### GIVEN DATA

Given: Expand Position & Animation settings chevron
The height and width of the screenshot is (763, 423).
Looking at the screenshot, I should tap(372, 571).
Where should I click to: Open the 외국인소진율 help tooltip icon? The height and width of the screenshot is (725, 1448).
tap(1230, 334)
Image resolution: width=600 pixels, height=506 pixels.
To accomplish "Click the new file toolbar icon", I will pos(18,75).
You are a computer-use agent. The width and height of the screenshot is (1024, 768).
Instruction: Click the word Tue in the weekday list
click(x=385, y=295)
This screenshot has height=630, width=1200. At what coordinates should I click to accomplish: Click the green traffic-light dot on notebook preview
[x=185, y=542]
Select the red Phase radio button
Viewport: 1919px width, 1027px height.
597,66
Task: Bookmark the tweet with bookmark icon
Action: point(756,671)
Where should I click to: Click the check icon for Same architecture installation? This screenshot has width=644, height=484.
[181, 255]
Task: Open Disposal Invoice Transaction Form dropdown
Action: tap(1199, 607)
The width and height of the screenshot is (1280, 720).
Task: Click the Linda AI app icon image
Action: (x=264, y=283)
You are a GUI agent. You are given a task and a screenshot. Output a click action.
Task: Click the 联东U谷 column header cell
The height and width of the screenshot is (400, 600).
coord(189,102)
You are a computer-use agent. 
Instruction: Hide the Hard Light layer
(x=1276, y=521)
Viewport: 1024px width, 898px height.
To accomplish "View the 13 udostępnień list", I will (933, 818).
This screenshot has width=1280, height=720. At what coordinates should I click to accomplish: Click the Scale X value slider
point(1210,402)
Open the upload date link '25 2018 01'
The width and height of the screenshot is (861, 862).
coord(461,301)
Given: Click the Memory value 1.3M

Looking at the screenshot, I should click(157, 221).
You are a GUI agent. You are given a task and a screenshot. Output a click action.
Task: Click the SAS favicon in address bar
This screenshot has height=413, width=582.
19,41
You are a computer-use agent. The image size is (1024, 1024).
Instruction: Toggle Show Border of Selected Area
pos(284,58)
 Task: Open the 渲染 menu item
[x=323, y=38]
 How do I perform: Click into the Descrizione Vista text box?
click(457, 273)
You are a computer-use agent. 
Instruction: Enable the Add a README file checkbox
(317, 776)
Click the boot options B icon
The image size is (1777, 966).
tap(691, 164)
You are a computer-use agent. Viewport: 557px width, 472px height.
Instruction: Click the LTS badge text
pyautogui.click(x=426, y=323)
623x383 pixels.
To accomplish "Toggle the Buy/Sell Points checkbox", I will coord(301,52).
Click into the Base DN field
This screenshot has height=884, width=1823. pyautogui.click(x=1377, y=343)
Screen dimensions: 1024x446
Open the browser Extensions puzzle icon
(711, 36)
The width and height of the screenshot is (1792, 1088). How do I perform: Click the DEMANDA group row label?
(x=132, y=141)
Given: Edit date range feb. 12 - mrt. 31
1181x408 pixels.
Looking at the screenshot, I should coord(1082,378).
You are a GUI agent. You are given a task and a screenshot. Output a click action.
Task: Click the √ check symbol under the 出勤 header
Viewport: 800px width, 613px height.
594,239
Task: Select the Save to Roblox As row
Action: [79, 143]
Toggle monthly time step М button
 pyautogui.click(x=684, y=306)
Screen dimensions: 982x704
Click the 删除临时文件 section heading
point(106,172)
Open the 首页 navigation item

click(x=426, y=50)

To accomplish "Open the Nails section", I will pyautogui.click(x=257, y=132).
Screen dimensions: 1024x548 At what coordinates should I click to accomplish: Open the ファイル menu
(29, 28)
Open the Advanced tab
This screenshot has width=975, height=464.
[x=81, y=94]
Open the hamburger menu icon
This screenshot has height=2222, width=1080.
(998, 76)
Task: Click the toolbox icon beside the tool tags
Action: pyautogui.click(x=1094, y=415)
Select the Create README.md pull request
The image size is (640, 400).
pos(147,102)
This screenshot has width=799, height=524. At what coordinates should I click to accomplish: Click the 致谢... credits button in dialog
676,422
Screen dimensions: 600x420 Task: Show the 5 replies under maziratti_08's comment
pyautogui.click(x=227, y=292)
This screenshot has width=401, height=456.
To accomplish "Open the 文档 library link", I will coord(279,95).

### INSTRUCTIONS FOR THE TASK
Identify each line in the entries with the word "header" and copy it.

### EXERCISE RESPONSE
Task: Click the 联东U谷 column header cell
Task: Click the √ check symbol under the 出勤 header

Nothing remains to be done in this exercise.